According to MakerDAO co-founder Rune Christensen, “Only fully decentralized, local, downloaded frontends or full-KYC online frontends would be possible.” This regulation leaves DeFi protocols with two primary options: either adopt a somewhat centralized “hybrid finance” (HyFi) model to comply with EU regulations or transition to complete decentralization.
Despite the challenges, fully decentralized protocols are exempt from MiCA's requirements. As outlined in Recital 22 of the regulation, "Where crypto-asset services are provided in a fully decentralized manner without any intermediary, they should not fall within the scope of this Regulation.” This exemption encourages DeFi protocols to eliminate centralized intermediaries to avoid regulatory burdens.

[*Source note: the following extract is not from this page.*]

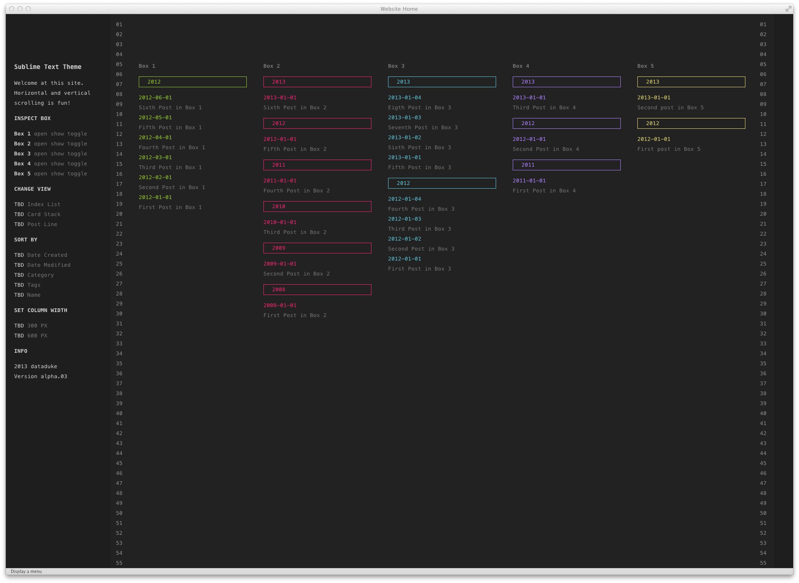Click the Box 2 year header 2013

(x=317, y=82)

Legal experts like Oliver Völkel highlight that smart contracts used in decentralized services do not constitute intermediaries under MiCA. This distinction allows DeFi protocols to maintain true decentralization to avoid the need for regulatory compliance.

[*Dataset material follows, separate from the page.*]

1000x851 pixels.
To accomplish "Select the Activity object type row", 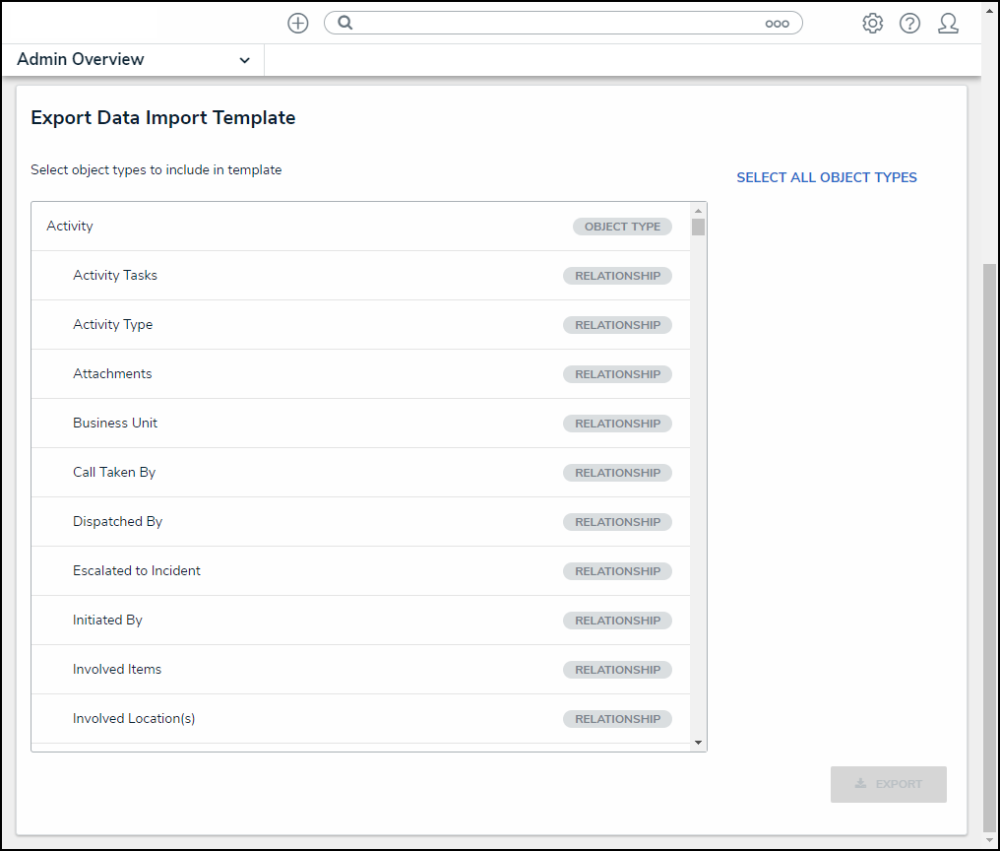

The impending regulations could potentially split the DeFi sector. Nathan Catania from XReg Consulting notes, “Regulation represents a fork in the road for many DeFi projects. They will either embrace decentralization and move further outside the regulatory perimeter or accept some regulation and move toward more of a hybrid finance state.”
DeFi platforms must assess their operational models to ensure compliance or embrace full decentralization. As the regulatory landscape shifts, the DeFi industry must adapt to either align with institutional requirements or reinforce its decentralized roots.